Exercise details: Copy the rows starting at the line that contains "Close the post with the X button" and ending at the line that contains "pos(842,79)", including the requests, and offset every coordinate in the answers by -60.

Records for this exercise:
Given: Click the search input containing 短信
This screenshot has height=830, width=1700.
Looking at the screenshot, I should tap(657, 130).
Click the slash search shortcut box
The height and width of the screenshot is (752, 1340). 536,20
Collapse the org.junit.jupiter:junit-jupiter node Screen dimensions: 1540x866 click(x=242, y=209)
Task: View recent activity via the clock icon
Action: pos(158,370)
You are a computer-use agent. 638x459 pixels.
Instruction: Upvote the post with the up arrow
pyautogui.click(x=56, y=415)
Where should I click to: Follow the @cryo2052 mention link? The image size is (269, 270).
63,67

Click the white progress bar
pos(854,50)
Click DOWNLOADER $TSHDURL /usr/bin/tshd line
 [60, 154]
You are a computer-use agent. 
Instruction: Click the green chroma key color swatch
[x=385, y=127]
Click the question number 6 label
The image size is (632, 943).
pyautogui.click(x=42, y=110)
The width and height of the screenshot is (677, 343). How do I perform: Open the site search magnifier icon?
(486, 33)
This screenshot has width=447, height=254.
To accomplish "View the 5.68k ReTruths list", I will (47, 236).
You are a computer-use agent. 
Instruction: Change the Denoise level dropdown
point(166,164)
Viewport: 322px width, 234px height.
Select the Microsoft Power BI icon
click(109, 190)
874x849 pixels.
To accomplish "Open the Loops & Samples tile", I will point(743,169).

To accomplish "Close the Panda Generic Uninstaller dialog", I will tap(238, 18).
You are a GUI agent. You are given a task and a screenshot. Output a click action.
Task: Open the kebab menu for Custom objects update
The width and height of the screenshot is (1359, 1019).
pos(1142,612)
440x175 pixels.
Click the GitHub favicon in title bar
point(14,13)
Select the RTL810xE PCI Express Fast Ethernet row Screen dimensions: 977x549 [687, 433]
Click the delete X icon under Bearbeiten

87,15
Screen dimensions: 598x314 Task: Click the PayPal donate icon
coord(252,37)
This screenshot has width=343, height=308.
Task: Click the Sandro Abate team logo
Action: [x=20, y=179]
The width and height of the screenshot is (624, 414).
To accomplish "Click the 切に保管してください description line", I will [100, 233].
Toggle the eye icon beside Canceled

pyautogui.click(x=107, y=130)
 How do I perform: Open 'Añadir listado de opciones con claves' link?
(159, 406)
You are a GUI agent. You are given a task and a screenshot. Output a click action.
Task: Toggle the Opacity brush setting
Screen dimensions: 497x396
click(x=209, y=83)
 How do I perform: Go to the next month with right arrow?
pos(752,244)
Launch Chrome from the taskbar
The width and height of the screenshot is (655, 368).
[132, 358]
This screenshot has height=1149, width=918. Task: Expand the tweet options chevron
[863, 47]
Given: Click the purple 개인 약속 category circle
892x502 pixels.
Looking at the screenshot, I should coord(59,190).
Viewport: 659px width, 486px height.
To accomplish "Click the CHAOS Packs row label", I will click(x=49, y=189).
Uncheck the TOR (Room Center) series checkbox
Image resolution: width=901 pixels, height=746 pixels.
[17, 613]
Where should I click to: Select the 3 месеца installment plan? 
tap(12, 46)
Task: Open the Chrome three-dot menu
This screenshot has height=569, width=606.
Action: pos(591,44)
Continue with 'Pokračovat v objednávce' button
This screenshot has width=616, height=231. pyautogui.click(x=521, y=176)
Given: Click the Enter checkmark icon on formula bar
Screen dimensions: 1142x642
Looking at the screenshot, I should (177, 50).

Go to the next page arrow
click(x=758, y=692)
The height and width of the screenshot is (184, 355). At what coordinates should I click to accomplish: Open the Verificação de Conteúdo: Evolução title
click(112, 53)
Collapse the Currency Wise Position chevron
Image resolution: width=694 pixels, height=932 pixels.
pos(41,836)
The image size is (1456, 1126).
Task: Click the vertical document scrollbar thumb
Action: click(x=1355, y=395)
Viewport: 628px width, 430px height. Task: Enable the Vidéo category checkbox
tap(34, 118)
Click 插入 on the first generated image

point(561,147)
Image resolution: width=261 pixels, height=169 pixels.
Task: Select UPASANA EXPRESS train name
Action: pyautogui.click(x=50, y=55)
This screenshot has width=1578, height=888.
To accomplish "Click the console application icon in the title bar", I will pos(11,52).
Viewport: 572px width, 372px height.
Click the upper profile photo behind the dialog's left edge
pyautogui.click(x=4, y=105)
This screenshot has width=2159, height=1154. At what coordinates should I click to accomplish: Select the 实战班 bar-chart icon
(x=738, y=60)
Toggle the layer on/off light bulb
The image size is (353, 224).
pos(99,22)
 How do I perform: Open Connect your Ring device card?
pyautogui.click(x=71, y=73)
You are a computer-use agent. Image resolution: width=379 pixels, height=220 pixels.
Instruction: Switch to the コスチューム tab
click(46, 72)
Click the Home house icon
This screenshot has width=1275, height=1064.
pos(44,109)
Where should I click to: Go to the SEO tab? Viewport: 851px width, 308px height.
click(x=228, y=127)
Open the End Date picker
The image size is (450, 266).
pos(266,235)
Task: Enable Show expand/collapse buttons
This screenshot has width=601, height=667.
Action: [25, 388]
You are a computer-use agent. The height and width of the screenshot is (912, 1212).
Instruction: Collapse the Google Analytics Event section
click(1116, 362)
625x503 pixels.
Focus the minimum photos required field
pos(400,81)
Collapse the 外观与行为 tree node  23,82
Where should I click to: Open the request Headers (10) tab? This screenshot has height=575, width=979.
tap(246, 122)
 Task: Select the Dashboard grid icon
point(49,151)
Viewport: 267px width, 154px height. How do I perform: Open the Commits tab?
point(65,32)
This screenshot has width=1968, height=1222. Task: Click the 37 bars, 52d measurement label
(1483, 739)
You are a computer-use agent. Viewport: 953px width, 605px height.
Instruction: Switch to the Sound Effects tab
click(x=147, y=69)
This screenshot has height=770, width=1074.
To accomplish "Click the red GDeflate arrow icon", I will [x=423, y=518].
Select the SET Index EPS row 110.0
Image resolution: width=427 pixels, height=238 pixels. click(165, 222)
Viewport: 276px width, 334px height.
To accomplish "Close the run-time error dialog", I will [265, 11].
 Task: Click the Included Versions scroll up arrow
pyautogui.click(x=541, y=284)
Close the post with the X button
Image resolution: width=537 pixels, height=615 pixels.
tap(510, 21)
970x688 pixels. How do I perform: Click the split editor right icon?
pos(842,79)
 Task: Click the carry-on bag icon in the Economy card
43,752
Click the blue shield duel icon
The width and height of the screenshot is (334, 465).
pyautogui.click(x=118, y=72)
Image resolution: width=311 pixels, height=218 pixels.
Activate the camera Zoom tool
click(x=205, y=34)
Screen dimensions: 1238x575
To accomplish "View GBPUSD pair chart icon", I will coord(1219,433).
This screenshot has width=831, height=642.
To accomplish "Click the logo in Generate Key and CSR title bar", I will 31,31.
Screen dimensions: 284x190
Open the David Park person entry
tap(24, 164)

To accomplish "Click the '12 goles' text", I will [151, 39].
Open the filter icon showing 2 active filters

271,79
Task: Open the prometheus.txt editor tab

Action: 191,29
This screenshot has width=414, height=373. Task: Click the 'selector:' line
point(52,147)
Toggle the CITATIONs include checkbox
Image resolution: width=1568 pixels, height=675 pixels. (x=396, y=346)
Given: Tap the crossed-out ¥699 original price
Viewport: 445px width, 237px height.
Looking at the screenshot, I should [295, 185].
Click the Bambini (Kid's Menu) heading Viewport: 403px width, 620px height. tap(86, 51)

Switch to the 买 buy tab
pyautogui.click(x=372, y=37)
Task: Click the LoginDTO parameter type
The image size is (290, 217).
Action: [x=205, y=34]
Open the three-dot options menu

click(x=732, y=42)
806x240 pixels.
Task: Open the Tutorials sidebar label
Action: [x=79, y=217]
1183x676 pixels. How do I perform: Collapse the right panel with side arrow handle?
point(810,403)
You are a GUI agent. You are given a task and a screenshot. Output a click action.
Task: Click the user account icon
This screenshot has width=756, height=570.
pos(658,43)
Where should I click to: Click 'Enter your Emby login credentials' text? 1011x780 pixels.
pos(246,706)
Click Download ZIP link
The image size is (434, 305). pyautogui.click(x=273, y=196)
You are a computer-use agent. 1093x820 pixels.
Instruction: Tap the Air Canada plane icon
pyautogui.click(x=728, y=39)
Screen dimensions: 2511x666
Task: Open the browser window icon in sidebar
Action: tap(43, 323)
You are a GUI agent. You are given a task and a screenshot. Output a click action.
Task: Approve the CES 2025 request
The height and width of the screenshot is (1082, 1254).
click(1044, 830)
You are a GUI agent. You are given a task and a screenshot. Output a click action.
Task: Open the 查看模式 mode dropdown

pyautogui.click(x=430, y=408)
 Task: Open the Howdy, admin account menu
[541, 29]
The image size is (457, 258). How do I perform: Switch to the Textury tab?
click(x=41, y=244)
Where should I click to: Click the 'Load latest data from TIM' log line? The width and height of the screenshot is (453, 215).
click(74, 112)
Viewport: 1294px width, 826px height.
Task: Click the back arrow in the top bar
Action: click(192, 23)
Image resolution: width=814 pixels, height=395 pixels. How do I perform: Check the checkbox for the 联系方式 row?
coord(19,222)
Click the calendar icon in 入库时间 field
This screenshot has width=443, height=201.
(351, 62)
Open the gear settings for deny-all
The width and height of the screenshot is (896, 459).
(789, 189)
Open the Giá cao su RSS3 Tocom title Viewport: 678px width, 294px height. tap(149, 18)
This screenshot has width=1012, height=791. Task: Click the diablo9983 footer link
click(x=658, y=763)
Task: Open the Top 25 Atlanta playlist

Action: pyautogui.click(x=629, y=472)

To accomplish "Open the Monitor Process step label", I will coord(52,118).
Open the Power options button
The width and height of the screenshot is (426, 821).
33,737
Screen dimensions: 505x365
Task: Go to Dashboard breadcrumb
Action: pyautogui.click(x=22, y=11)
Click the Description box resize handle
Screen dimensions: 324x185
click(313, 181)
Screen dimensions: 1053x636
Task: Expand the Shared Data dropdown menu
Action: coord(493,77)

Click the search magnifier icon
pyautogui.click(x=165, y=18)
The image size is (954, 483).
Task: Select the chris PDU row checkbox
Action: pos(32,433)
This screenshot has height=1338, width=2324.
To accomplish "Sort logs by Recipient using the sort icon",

Response below:
Close the post with the X button
Image resolution: width=537 pixels, height=615 pixels.
tap(450, -39)
970x688 pixels. How do I perform: Click the split editor right icon?
pos(782,19)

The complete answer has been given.